Thank God. I text back.

Where are you?

A reply comes back.

I’m staying at my place tonight.

No, baby…

Nathan, I’m sorry.

I should have talked to you.

Please come home.

A reply bounces back.

Tomorrow.

I frown as uneasiness fills me. I reply:

I need to talk tonight.

With my heart in my throat I wait.

I can’t.

He can’t. What the fuck does that mean? I dial his number and it rings out again. My heart hammers in my chest, and the tears of regret roll down my cheeks as I wait for the answering machine.

“Nathan, I love you.” I whisper. “I’m sorry. I’m just so scared.” I pace as I think of what to say. “I’m going out of my mind with insecurity and I don’t want to,” I whisper as I walk to the window.
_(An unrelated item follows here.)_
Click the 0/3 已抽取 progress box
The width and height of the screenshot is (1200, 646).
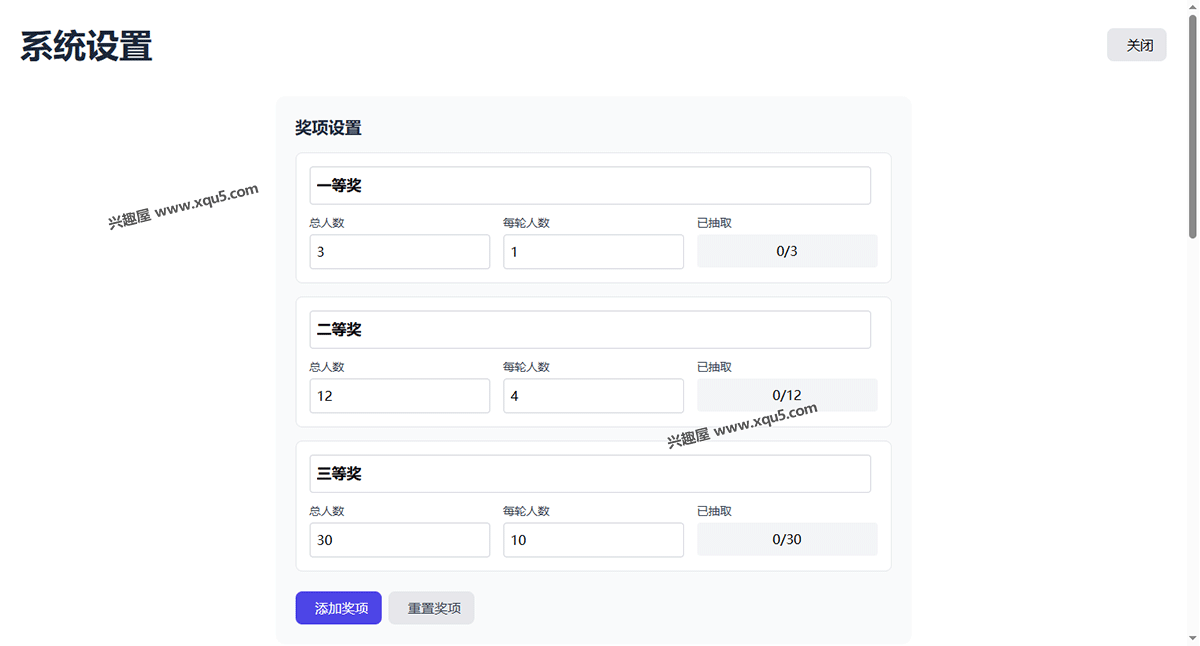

I pull back the drapes and look out over the view. “It’s just new and this is a transition stage, that’s all.” I offer an explanation. “This is weird for me, Nathe. Meeting men at conferences who put these ideas into my head is fucking weird, okay? Call me… please.”

I feel so guilty that he had to hear that from Jolie.

I am fucking furious with her. How could she?

I hang up and drop to the couch. I screw up my face and I call April. Then, I cry.

* * *

It’s early morning and still dark when I hear the key in the door. I sit up.

He’s here. He’s come home to talk about it.

I’m exhausted. I think I slept for an hour, tops.

He marches into the bedroom in his suit. He’s ready for work already. He flicks the bathroom light on. I hear the drawers open and slam shut.

“Nathan!” I call. “What are you doing?”

I hear something fall on the floor.

“Come and talk to me,” I call. What the hell is he doing in there?

Bottles fall over, and something bangs hard as he tears through the bathroom cupboards like a mad man. “Where is it?” he calls.